Barbara Lis, bras droit de Muriel Tarin, Reine du cochon, rencontre un plombier polonais avec qui elle part s'installer en Pologne. Dans ses bagages, la lapine que sa meilleure amie Val lui a offerte pour son anniversaire. Voisins, famille, tous se demandent quand le couple donnera naissance à une descendance…
Chez Kinga Wyrzykowska, les lapins ressemblent à des chiens, une cheffe d'entreprise crainte de ses employés se balade en pyjama dans son quartier, une femme met bas pendant qu'une lapine (Ou peut-être un lapin ?) pleure. Pas de doute, on est dans un univers à la Lewis Carroll. Il y a du Boris Vian, aussi, dans ce roman. Ainsi, l'un des personnages déforme les expressions courantes de manière amusante (p. 45) : « du tic au tac » pour « du tac au tac », « goutte que goutte » pour « coûte que coûte ». On trouve également des mot-valise, au sens limpide, comme le verbe « vipéructer ». (p. 249) Une contrepèterie (p. 26, mais il y en a sûrement d'autres) vous donnera du fil à retordre. Enfin, le podcast de la page 323 crée une excellente surprise. L'autrice place le lecteur dans la peau de Vanessa B., cette jeune maman célibataire dont nous faisons la connaissance au début du roman. le chapitre zéro (p. 11 à 18) constitue d'ailleurs une nouvelle autonome, avec une montée en tension et une chute. Brillant ! On retrouve donc Vanessa p. 323, au volant de sa voiture. Elle décide d'écouter un épisode d'«A vous d'y croire » consacré à Barbara Lis. Les personnages du livre, alors, s'animent et prennent voix. le podcast apporte un vrai plus au texte, car il n'est pas retranscrit à l'identique dans le livre.
Il y a donc beaucoup d'inventivité, de surprises et d'originalité dans ce roman faussement léger. Si la première partie prête souvent à sourire, la deuxième est d'une tonalité plus sombre, avec le départ de Barbara en Pologne et une vie placée sous le signe de la piété, voire de l'extrémisme. Kinga Wyrzykowska porte un regard critique sur la société actuelle et dénonce le recul des libertés en Pologne et ailleurs. La France, dit-elle, n'est pas à l'abri… Elle évoque aussi le rôle des réseaux sociaux, la récupération politique, l'emballement médiatique aussi fulgurant qu'éphémère.

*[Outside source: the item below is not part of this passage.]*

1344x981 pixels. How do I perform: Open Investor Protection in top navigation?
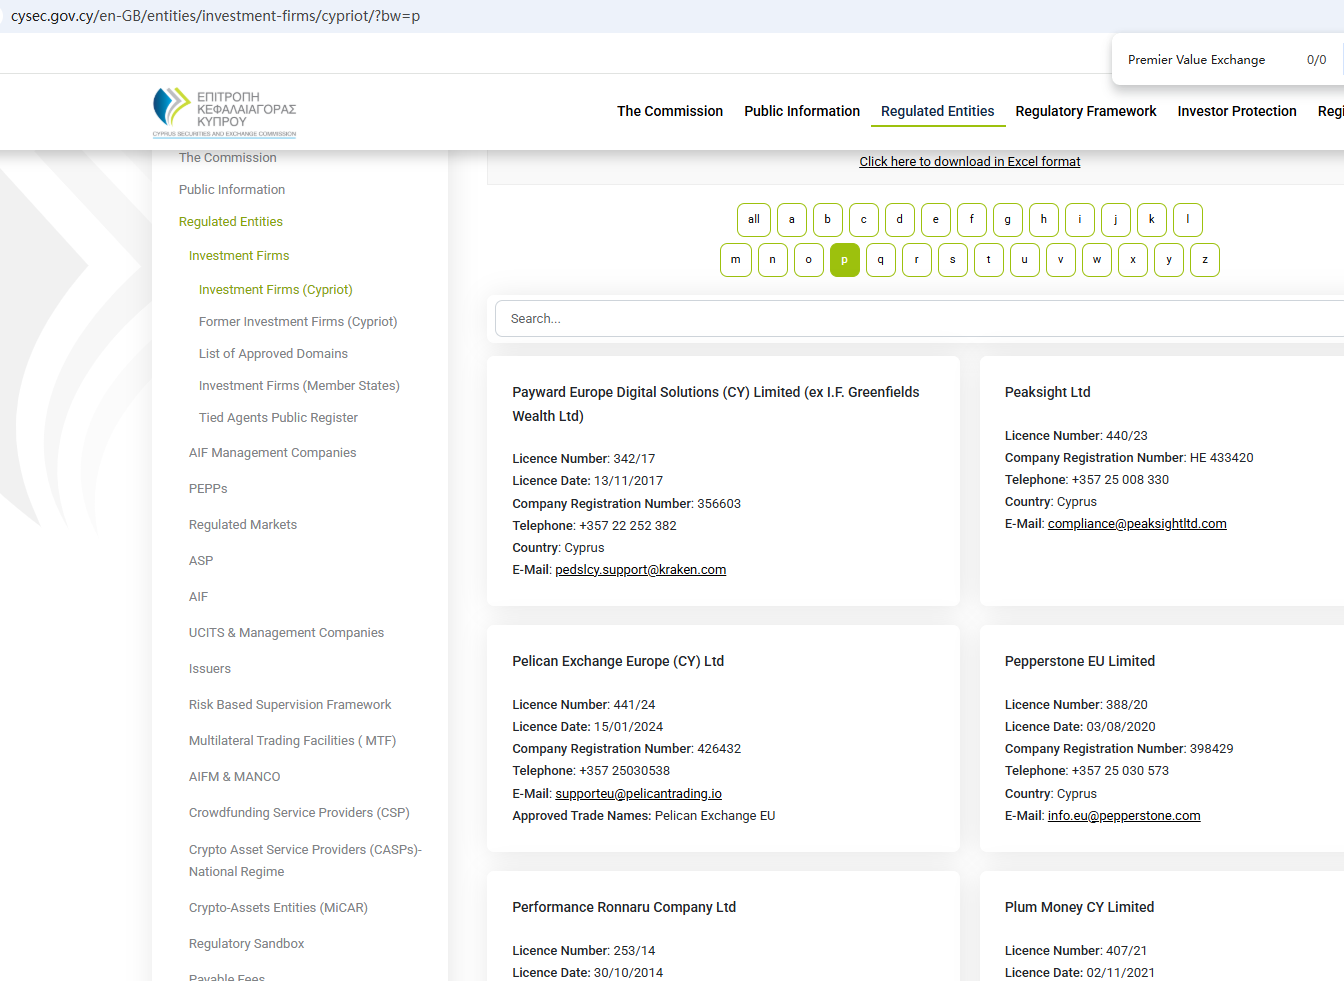(x=1236, y=111)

Je ne connais pas la culture polonaise, je pense donc que je n'ai pas saisi toutes les subtilités ou références de la seconde partie. Mais j'ai beaucoup aimé ce roman foisonnant pour son inventivité et son univers décalé. Très belle découverte !
Je remercie Babelio et les éditions du Seuil pour l'envoi de ce roman dans le cadre d'une opération Masse Critique privilégiée.